EXERCISE DESCRIPTION
Rewrite the records below, changing every "specified word" to "listed word" and leaving everything else untouched.

MATERIALS PROVIDED
★ ★ ★ ★ ★
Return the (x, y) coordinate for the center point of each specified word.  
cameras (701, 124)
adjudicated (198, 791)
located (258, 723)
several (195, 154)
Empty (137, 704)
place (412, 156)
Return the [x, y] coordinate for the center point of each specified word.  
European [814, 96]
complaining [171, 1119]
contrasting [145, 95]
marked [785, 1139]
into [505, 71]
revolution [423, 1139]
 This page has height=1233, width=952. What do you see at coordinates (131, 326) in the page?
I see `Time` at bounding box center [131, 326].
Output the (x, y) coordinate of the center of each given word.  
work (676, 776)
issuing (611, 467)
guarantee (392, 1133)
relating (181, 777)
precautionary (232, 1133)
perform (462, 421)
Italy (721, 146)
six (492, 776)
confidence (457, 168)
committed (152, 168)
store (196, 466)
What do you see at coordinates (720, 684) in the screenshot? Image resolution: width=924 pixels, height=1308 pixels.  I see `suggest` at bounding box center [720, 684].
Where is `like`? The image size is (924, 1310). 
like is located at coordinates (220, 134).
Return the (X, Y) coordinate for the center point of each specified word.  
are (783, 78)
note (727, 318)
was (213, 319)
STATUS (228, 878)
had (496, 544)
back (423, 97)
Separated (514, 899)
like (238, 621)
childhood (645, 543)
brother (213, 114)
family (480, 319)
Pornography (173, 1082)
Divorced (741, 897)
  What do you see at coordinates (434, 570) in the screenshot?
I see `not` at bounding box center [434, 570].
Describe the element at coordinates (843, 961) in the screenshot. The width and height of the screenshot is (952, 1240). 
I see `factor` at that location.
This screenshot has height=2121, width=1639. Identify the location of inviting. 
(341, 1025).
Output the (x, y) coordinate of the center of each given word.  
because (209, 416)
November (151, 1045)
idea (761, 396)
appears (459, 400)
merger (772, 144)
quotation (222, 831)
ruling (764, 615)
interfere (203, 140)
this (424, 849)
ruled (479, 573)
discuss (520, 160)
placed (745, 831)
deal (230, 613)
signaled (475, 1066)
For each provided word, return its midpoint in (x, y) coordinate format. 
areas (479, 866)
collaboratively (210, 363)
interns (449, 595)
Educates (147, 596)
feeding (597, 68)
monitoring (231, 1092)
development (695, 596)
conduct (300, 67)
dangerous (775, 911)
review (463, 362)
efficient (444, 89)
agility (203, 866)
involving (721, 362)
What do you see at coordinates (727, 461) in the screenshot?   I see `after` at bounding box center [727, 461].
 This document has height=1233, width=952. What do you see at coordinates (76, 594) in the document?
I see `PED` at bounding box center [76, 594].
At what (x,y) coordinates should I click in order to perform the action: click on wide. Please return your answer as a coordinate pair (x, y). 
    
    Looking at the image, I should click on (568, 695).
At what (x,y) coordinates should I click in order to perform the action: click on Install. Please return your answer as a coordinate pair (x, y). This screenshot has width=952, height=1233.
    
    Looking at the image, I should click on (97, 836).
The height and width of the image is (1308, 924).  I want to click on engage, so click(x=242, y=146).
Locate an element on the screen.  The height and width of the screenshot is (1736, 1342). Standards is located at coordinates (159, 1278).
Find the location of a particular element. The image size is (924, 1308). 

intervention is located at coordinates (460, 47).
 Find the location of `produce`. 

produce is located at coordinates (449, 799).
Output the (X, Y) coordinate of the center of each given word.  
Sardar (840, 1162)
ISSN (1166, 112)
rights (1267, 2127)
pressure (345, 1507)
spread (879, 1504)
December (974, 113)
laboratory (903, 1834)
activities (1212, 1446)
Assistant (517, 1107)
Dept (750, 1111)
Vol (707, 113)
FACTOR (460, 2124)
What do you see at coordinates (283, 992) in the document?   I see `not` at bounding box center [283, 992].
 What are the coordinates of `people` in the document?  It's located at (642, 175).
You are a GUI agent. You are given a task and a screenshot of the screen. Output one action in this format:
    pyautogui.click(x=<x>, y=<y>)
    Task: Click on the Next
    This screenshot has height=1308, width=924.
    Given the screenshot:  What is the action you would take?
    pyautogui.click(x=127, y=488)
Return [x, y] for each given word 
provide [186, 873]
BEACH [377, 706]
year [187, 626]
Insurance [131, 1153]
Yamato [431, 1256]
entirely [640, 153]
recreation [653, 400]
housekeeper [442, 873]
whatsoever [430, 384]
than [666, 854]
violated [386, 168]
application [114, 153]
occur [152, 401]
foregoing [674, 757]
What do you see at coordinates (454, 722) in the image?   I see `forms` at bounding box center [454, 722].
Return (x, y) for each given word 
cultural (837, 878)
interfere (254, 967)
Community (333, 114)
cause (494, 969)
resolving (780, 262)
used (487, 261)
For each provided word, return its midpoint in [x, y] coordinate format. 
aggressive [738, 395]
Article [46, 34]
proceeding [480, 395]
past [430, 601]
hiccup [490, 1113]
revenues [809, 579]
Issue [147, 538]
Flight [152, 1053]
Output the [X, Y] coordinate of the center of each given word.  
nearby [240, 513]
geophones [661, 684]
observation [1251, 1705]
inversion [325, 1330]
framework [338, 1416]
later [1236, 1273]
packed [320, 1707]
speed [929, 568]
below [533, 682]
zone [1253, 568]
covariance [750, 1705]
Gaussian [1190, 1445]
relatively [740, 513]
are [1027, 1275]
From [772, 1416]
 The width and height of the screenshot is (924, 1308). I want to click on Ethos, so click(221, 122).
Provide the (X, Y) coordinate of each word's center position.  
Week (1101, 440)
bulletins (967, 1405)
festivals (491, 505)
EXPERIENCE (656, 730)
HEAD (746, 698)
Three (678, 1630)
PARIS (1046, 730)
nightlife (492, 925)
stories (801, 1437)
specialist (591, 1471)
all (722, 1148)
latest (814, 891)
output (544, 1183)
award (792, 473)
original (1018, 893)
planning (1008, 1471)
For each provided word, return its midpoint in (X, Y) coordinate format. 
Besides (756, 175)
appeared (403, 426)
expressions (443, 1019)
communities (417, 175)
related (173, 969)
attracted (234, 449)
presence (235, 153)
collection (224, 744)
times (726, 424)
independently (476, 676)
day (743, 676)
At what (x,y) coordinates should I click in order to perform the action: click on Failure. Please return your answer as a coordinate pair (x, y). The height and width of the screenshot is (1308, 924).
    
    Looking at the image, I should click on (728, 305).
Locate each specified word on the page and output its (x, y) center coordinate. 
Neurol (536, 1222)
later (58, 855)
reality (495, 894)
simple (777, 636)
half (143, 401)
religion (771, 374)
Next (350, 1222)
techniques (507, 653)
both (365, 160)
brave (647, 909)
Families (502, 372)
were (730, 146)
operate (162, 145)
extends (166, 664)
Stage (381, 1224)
★ ★ ★ ★ ★
RESPONSE
Return the (x, y) coordinate for the center point of each listed word.  
cameras (701, 124)
adjudicated (198, 791)
located (258, 723)
several (195, 154)
Empty (137, 704)
place (412, 156)
Return the [x, y] coordinate for the center point of each listed word.  
European [814, 96]
complaining [171, 1119]
contrasting [145, 95]
marked [785, 1139]
into [505, 71]
revolution [423, 1139]
 This page has height=1233, width=952. What do you see at coordinates (131, 326) in the page?
I see `Time` at bounding box center [131, 326].
Output the (x, y) coordinate of the center of each given word.  
work (676, 776)
issuing (611, 467)
guarantee (392, 1133)
relating (181, 777)
precautionary (232, 1133)
perform (462, 421)
Italy (721, 146)
six (492, 776)
confidence (457, 168)
committed (152, 168)
store (196, 466)
What do you see at coordinates (720, 684) in the screenshot? Image resolution: width=924 pixels, height=1308 pixels.  I see `suggest` at bounding box center [720, 684].
Where is `like`? The image size is (924, 1310). 
like is located at coordinates (220, 134).
Return the (X, Y) coordinate for the center point of each listed word.  
are (783, 78)
note (727, 318)
was (213, 319)
STATUS (228, 878)
had (496, 544)
back (423, 97)
Separated (514, 899)
like (238, 621)
childhood (645, 543)
brother (213, 114)
family (480, 319)
Pornography (173, 1082)
Divorced (741, 897)
  What do you see at coordinates (434, 570) in the screenshot?
I see `not` at bounding box center [434, 570].
Describe the element at coordinates (843, 961) in the screenshot. The width and height of the screenshot is (952, 1240). 
I see `factor` at that location.
This screenshot has height=2121, width=1639. Identify the location of inviting. 
(341, 1025).
Output the (x, y) coordinate of the center of each given word.  
because (209, 416)
November (151, 1045)
idea (761, 396)
appears (459, 400)
merger (772, 144)
quotation (222, 831)
ruling (764, 615)
interfere (203, 140)
this (424, 849)
ruled (479, 573)
discuss (520, 160)
placed (745, 831)
deal (230, 613)
signaled (475, 1066)
For each provided word, return its midpoint in (x, y) coordinate format. 
areas (479, 866)
collaboratively (210, 363)
interns (449, 595)
Educates (147, 596)
feeding (597, 68)
monitoring (231, 1092)
development (695, 596)
conduct (300, 67)
dangerous (775, 911)
review (463, 362)
efficient (444, 89)
agility (203, 866)
involving (721, 362)
What do you see at coordinates (727, 461) in the screenshot?   I see `after` at bounding box center [727, 461].
 This document has height=1233, width=952. What do you see at coordinates (76, 594) in the document?
I see `PED` at bounding box center [76, 594].
At what (x,y) coordinates should I click in order to perform the action: click on wide. Please return your answer as a coordinate pair (x, y). 
    
    Looking at the image, I should click on (568, 695).
At what (x,y) coordinates should I click in order to perform the action: click on Install. Please return your answer as a coordinate pair (x, y). This screenshot has width=952, height=1233.
    
    Looking at the image, I should click on (97, 836).
The height and width of the image is (1308, 924).  I want to click on engage, so click(x=242, y=146).
Locate an element on the screen.  The height and width of the screenshot is (1736, 1342). Standards is located at coordinates (159, 1278).
Find the location of a particular element. The image size is (924, 1308). 

intervention is located at coordinates (460, 47).
 Find the location of `produce`. 

produce is located at coordinates (449, 799).
Output the (X, Y) coordinate of the center of each given word.  
Sardar (840, 1162)
ISSN (1166, 112)
rights (1267, 2127)
pressure (345, 1507)
spread (879, 1504)
December (974, 113)
laboratory (903, 1834)
activities (1212, 1446)
Assistant (517, 1107)
Dept (750, 1111)
Vol (707, 113)
FACTOR (460, 2124)
What do you see at coordinates (283, 992) in the document?   I see `not` at bounding box center [283, 992].
 What are the coordinates of `people` in the document?  It's located at (642, 175).
You are a GUI agent. You are given a task and a screenshot of the screen. Output one action in this format:
    pyautogui.click(x=<x>, y=<y>)
    Task: Click on the Next
    This screenshot has height=1308, width=924.
    Given the screenshot:  What is the action you would take?
    pyautogui.click(x=127, y=488)
Return [x, y] for each given word 
provide [186, 873]
BEACH [377, 706]
year [187, 626]
Insurance [131, 1153]
Yamato [431, 1256]
entirely [640, 153]
recreation [653, 400]
housekeeper [442, 873]
whatsoever [430, 384]
than [666, 854]
violated [386, 168]
application [114, 153]
occur [152, 401]
foregoing [674, 757]
What do you see at coordinates (454, 722) in the image?   I see `forms` at bounding box center [454, 722].
Return (x, y) for each given word 
cultural (837, 878)
interfere (254, 967)
Community (333, 114)
cause (494, 969)
resolving (780, 262)
used (487, 261)
For each provided word, return its midpoint in [x, y] coordinate format. 
aggressive [738, 395]
Article [46, 34]
proceeding [480, 395]
past [430, 601]
hiccup [490, 1113]
revenues [809, 579]
Issue [147, 538]
Flight [152, 1053]
Output the [X, Y] coordinate of the center of each given word.  
nearby [240, 513]
geophones [661, 684]
observation [1251, 1705]
inversion [325, 1330]
framework [338, 1416]
later [1236, 1273]
packed [320, 1707]
speed [929, 568]
below [533, 682]
zone [1253, 568]
covariance [750, 1705]
Gaussian [1190, 1445]
relatively [740, 513]
are [1027, 1275]
From [772, 1416]
 The width and height of the screenshot is (924, 1308). I want to click on Ethos, so click(221, 122).
Provide the (X, Y) coordinate of each word's center position.  
Week (1101, 440)
bulletins (967, 1405)
festivals (491, 505)
EXPERIENCE (656, 730)
HEAD (746, 698)
Three (678, 1630)
PARIS (1046, 730)
nightlife (492, 925)
stories (801, 1437)
specialist (591, 1471)
all (722, 1148)
latest (814, 891)
output (544, 1183)
award (792, 473)
original (1018, 893)
planning (1008, 1471)
For each provided word, return its midpoint in (X, Y) coordinate format. 
Besides (756, 175)
appeared (403, 426)
expressions (443, 1019)
communities (417, 175)
related (173, 969)
attracted (234, 449)
presence (235, 153)
collection (224, 744)
times (726, 424)
independently (476, 676)
day (743, 676)
At what (x,y) coordinates should I click in order to perform the action: click on Failure. Please return your answer as a coordinate pair (x, y). The height and width of the screenshot is (1308, 924).
    
    Looking at the image, I should click on (728, 305).
Locate each listed word on the page and output its (x, y) center coordinate. 
Neurol (536, 1222)
later (58, 855)
reality (495, 894)
simple (777, 636)
half (143, 401)
religion (771, 374)
Next (350, 1222)
techniques (507, 653)
both (365, 160)
brave (647, 909)
Families (502, 372)
were (730, 146)
operate (162, 145)
extends (166, 664)
Stage (381, 1224)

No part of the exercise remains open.